• _ОТРЫВОК ТЕКСТА_
==========
Семья собиралась за большим столом под керосиновой лампой-молнией. Она опускалась и поднималась при помощи цепочки и грузила, заполненного свинцовой дробью.

Часто повторялось имя хозяина — Клионского, который сам, в свою очередь, обслуживал нефтепромышленника Мусу Нагиева. Мама сокрушалась, что бросила работу белошвейки в мастерской, но все-таки гордилась своим положением хозяйки большой семьи. Особенно весело и шумно становилось за столом, когда приходили грозный на вид дедушка Вениамин с маминой сестрой Рахилью, младший брат отца, записной шутник дядя Хаим, бабушка Эся, державшая собственную кухмистерскую и непременно приносившая нам, своим старшим внукам, что-нибудь вкусненькое. В такие вечера отступали заботы, а счастье и благополучие, казалось, обещали прийти с завтрашним рассветом...
==========
• _ЗАДАНИЕ A_
Назовите всех родственников, которые, по отрывку, приходили к семье в гости.
• _ЗАДАНИЕ B_
Выпишите из отрывка кусок текста: начните со слов «Семья собиралась за» и остановитесь после слов «с завтрашним рассветом...».
• _ЗАДАНИЕ C_
Кого, по отрывку, обслуживал Клионский?
Дальше идёт отдельный материал, с отрывком он не связан.
==========
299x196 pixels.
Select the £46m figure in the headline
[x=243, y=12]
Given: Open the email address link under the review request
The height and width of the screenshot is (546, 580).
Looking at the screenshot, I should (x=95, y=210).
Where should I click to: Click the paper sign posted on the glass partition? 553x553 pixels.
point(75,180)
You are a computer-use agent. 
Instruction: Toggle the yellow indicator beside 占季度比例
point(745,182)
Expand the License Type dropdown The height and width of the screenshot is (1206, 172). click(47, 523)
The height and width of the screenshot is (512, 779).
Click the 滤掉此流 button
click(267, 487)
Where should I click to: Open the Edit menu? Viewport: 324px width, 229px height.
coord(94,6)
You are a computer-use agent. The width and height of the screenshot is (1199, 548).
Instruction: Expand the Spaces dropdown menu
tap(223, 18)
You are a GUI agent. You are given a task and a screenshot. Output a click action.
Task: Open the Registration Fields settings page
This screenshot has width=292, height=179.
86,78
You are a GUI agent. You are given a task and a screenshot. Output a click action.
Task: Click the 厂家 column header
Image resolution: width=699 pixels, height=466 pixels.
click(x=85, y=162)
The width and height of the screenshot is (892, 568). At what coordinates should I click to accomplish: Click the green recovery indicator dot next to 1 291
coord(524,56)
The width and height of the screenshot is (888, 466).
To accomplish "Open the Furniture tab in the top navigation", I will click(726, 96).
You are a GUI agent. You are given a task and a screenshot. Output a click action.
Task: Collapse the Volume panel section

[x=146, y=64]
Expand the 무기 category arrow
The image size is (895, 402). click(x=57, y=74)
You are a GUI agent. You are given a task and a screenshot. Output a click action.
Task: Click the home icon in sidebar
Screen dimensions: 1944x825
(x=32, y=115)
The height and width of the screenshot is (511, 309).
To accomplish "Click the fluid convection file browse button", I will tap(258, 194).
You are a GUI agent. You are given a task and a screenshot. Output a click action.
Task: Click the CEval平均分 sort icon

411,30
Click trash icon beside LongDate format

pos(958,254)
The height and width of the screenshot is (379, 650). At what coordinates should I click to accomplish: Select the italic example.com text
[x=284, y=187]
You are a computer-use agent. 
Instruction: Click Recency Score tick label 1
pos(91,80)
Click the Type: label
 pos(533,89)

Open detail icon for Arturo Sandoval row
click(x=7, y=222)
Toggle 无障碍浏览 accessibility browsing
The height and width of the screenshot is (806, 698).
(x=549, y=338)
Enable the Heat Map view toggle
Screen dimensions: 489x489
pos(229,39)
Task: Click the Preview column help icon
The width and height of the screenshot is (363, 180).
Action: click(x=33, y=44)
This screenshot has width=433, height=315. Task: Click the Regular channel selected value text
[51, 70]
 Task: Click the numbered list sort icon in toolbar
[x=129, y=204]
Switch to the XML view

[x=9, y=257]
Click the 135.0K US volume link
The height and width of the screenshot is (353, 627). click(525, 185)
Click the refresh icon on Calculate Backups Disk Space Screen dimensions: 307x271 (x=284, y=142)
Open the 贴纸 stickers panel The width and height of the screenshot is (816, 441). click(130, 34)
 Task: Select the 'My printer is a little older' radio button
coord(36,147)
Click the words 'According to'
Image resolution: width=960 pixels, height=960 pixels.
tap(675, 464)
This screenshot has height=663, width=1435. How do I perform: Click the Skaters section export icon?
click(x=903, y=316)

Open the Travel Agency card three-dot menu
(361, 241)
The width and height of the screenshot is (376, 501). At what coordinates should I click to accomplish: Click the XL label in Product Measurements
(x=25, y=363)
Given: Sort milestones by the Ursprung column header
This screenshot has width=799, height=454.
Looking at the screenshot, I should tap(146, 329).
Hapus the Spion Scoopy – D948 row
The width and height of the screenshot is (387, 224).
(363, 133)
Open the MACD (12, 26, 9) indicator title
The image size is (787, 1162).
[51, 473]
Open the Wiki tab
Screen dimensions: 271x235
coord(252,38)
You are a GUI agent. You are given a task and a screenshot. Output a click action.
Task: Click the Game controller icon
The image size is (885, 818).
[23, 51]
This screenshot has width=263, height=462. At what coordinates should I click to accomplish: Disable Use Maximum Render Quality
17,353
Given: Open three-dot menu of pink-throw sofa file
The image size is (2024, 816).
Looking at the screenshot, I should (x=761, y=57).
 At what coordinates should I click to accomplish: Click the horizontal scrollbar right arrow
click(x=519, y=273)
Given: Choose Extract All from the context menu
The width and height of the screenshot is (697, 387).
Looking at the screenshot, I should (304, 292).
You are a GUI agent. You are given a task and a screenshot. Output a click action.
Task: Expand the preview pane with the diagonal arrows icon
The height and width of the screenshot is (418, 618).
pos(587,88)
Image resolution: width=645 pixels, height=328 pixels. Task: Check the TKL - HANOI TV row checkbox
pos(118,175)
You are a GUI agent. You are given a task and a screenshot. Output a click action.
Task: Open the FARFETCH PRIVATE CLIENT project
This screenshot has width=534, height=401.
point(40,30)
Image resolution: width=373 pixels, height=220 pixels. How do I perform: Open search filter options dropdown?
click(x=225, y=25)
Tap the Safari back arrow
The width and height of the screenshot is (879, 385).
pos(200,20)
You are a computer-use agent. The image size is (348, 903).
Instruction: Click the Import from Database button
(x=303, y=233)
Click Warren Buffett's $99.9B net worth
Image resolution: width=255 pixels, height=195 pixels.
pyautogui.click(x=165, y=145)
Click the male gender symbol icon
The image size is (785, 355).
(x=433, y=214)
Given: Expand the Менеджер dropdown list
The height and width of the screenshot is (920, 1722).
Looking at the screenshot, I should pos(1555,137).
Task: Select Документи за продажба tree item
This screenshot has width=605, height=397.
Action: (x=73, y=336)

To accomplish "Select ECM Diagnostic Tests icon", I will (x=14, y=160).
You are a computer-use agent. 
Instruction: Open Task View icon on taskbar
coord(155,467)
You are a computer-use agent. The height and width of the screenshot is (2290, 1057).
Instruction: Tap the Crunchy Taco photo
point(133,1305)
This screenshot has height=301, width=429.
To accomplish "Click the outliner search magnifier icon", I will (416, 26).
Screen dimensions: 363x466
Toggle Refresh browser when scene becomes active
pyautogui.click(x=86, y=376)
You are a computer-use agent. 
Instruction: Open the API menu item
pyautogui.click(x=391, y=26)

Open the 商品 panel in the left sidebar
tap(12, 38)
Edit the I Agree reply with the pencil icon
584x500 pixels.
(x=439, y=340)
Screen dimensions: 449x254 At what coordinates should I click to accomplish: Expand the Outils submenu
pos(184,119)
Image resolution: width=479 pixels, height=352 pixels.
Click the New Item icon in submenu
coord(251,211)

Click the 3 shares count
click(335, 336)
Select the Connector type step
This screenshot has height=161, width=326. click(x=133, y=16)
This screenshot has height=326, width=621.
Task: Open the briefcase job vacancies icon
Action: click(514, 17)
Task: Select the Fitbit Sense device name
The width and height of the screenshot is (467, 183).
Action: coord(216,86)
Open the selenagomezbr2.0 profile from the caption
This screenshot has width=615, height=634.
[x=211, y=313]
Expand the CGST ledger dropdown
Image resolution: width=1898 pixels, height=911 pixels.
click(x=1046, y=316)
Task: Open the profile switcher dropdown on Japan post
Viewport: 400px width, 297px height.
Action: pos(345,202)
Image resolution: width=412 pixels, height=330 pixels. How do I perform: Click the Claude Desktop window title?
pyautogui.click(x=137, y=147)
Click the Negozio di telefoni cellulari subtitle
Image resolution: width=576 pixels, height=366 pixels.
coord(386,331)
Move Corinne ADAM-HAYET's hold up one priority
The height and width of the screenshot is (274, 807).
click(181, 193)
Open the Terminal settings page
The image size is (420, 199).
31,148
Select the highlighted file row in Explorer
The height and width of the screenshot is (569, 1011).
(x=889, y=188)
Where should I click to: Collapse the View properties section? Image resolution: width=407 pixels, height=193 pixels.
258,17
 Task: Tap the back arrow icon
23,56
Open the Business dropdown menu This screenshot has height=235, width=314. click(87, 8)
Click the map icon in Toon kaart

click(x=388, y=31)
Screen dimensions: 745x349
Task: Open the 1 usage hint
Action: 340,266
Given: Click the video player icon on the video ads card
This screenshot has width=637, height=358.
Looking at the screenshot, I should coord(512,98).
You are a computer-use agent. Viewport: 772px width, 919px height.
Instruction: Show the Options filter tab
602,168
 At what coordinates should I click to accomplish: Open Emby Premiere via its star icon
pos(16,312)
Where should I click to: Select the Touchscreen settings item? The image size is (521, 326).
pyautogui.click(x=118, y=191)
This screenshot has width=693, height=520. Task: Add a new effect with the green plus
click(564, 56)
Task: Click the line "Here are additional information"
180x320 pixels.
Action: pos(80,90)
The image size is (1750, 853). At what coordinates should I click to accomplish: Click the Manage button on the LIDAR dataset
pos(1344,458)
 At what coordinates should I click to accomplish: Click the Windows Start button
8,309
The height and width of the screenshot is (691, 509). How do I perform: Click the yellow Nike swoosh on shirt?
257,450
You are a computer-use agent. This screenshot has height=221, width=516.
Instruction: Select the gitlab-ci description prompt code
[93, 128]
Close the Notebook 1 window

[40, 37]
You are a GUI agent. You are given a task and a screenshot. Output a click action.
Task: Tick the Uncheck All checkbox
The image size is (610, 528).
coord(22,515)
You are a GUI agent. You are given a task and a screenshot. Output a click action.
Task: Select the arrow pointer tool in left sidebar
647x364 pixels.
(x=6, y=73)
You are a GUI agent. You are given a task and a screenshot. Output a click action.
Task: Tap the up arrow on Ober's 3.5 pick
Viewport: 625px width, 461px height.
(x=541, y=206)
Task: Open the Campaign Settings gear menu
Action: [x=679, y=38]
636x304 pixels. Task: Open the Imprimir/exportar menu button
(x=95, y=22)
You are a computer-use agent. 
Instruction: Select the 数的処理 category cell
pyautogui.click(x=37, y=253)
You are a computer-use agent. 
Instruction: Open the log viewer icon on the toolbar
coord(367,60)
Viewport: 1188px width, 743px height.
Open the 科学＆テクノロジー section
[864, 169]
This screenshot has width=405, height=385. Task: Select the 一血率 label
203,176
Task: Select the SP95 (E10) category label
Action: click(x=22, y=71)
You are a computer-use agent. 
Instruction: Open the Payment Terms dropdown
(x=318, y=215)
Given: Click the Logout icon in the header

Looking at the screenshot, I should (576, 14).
==========
• _ПОЛЕ ОТВЕТА A_
Дедушка Вениамин, мамина сестра Рахиль, дядя Хаим (младший брат отца), бабушка Эся.

• _ПОЛЕ ОТВЕТА B_
Семья собиралась за большим столом под керосиновой лампой-молнией. Она опускалась и поднималась при помощи цепочки и грузила, заполненного свинцовой дробью.

Часто повторялось имя хозяина — Клионского, который сам, в свою очередь, обслуживал нефтепромышленника Мусу Нагиева. Мама сокрушалась, что бросила работу белошвейки в мастерской, но все-таки гордилась своим положением хозяйки большой семьи. Особенно весело и шумно становилось за столом, когда приходили грозный на вид дедушка Вениамин с маминой сестрой Рахилью, младший брат отца, записной шутник дядя Хаим, бабушка Эся, державшая собственную кухмистерскую и непременно приносившая нам, своим старшим внукам, что-нибудь вкусненькое. В такие вечера отступали заботы, а счастье и благополучие, казалось, обещали прийти с завтрашним рассветом...

• _ПОЛЕ ОТВЕТА C_
Нефтепромышленника Мусу Нагиева.